Exercise brief
Print the entries exactly as given.

(Stored items)
▽
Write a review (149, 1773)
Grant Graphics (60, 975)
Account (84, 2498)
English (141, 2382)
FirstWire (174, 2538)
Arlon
△
Problem solution
Write a review (149, 1773)
Grant Graphics (60, 975)
Account (84, 2498)
English (141, 2382)
FirstWire (174, 2538)
Arlon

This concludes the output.